RECORDS FOR THIS TASK |
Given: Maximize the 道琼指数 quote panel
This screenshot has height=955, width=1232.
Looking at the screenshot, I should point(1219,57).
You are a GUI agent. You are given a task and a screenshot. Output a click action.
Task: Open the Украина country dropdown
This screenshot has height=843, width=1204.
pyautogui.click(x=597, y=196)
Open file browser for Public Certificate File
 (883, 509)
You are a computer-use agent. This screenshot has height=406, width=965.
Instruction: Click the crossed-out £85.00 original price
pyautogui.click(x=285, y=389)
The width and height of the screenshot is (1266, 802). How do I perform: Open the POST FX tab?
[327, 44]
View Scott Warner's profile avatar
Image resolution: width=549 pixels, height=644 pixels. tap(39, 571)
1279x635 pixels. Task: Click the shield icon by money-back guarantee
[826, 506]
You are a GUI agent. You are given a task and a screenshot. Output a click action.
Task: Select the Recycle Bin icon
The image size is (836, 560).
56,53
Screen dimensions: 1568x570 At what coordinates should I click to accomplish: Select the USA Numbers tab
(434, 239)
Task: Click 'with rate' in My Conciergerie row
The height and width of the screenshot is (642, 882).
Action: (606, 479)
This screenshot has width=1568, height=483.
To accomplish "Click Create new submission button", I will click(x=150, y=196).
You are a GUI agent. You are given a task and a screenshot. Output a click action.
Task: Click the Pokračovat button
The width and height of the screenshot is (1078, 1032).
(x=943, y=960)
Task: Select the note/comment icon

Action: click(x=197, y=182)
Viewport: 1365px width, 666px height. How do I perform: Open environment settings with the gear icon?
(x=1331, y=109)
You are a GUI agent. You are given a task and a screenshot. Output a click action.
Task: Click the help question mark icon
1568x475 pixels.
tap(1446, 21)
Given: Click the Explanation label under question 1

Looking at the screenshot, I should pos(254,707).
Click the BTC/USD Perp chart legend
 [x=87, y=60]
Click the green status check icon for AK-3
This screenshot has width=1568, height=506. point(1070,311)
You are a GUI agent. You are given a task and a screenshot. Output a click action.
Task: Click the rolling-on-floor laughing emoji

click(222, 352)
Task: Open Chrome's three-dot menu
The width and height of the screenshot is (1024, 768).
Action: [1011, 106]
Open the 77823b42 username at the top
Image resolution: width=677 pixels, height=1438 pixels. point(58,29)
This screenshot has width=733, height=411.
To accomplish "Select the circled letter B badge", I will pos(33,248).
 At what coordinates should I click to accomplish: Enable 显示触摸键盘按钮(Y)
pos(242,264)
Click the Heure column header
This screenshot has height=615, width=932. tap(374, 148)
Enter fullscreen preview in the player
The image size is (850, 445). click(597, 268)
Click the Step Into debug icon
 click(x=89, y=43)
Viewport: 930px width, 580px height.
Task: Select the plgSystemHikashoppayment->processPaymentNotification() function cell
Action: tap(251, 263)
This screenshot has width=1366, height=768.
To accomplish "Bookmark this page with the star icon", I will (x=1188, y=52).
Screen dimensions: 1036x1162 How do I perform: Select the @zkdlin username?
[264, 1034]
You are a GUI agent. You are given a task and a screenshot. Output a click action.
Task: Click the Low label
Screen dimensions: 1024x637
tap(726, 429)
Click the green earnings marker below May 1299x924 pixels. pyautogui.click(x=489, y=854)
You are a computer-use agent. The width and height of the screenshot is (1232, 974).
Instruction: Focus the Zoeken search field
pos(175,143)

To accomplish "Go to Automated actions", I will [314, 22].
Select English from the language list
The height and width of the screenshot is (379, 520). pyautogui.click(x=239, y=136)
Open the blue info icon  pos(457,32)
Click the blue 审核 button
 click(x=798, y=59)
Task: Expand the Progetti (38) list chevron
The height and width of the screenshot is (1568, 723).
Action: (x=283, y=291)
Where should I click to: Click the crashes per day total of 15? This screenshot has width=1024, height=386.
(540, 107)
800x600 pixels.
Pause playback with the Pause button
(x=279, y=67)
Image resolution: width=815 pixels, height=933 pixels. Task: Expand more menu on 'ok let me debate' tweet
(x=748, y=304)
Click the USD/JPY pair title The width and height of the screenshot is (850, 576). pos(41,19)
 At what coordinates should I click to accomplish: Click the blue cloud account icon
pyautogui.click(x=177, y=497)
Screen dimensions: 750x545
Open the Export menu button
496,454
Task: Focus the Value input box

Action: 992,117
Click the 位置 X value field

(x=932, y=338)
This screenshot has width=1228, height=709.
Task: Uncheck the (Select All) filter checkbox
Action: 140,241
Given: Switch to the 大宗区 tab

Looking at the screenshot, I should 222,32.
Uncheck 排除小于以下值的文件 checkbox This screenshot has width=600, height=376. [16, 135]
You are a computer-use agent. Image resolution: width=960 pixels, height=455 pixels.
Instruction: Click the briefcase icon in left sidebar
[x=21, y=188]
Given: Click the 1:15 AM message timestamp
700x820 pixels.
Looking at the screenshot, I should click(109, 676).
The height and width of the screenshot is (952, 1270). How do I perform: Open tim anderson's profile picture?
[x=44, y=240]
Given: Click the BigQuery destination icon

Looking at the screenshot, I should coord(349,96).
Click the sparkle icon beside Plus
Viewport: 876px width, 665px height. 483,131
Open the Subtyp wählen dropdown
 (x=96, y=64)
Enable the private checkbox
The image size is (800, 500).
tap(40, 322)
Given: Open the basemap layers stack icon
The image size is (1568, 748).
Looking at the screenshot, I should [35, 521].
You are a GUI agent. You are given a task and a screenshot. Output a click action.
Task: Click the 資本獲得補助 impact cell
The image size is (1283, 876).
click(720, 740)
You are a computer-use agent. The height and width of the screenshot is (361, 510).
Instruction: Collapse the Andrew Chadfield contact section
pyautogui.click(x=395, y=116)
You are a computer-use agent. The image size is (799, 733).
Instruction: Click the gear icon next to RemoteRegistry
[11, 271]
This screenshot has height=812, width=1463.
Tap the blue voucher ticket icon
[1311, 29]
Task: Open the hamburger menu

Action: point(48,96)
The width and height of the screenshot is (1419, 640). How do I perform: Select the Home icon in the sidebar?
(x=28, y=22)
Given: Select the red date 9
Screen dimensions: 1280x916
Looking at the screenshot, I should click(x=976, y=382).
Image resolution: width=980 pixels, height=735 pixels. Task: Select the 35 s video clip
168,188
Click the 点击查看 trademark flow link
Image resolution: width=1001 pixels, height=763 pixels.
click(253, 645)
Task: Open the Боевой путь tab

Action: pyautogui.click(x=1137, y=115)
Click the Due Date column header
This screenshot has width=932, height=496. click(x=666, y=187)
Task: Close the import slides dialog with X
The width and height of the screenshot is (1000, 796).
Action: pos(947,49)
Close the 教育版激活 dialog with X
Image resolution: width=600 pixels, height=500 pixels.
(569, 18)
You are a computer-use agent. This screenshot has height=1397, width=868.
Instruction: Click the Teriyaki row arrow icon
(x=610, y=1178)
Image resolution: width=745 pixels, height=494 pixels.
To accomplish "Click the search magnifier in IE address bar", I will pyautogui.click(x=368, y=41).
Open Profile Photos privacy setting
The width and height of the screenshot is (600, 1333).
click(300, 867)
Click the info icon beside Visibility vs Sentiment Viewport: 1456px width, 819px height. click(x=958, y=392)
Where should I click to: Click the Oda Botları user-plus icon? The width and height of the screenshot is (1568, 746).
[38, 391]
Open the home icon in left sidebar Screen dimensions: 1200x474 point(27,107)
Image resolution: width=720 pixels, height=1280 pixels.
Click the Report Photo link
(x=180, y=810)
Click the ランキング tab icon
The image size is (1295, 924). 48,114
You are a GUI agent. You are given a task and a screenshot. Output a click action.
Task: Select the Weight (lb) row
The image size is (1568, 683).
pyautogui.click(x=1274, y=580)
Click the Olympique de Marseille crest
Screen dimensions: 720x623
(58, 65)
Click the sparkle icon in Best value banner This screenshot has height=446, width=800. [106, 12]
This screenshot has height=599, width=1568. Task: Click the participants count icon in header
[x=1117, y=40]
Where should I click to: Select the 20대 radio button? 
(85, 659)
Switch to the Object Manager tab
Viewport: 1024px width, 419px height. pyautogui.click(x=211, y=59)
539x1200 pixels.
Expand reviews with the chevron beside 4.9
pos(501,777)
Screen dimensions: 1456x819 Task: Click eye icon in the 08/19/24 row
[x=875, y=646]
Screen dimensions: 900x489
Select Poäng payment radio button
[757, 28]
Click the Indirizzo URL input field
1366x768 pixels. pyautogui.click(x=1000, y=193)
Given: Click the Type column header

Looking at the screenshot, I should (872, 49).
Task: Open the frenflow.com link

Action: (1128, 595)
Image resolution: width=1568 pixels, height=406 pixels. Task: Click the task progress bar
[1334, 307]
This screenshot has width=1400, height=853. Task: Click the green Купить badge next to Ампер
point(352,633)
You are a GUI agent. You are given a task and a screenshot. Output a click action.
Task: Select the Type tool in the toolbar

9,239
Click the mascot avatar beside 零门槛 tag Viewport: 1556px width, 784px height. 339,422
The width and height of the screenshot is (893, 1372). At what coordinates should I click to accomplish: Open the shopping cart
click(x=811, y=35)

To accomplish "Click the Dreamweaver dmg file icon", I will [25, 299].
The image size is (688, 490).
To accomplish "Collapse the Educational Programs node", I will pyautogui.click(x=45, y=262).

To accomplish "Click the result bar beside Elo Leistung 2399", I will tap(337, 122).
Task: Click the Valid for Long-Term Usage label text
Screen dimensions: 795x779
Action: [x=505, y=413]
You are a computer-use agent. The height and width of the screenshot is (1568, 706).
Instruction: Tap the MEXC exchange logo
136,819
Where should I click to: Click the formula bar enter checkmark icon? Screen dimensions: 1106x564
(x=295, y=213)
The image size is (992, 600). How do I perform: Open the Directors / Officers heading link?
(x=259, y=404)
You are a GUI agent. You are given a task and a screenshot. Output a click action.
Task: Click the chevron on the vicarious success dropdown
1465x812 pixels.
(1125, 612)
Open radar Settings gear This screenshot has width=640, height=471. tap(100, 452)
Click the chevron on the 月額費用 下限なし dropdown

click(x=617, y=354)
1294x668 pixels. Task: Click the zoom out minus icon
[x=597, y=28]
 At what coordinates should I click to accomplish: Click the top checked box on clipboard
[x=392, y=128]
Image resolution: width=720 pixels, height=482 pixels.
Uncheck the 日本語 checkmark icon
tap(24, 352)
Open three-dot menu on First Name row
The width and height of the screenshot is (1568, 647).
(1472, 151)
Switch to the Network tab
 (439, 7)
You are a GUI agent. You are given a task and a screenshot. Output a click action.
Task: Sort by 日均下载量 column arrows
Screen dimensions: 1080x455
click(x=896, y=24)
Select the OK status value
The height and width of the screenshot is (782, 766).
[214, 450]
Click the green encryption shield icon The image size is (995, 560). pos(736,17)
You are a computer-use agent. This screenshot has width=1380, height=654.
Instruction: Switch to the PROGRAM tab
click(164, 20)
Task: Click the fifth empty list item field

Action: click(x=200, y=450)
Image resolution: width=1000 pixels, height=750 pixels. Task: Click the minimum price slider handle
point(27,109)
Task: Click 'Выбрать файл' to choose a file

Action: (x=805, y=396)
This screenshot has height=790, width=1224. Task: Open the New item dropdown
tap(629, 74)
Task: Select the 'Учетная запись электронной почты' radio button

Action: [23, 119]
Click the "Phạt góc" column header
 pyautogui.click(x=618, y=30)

ACTIVITY |
Starting with the line that contains "Click the green encryption", restate every line up to and including the last one above, exactly.

RESULT |
Click the green encryption shield icon The image size is (995, 560). pos(736,17)
You are a computer-use agent. This screenshot has width=1380, height=654.
Instruction: Switch to the PROGRAM tab
click(164, 20)
Task: Click the fifth empty list item field

Action: click(x=200, y=450)
Image resolution: width=1000 pixels, height=750 pixels. Task: Click the minimum price slider handle
point(27,109)
Task: Click 'Выбрать файл' to choose a file

Action: (x=805, y=396)
This screenshot has height=790, width=1224. Task: Open the New item dropdown
tap(629, 74)
Task: Select the 'Учетная запись электронной почты' radio button

Action: [23, 119]
Click the "Phạt góc" column header
 pyautogui.click(x=618, y=30)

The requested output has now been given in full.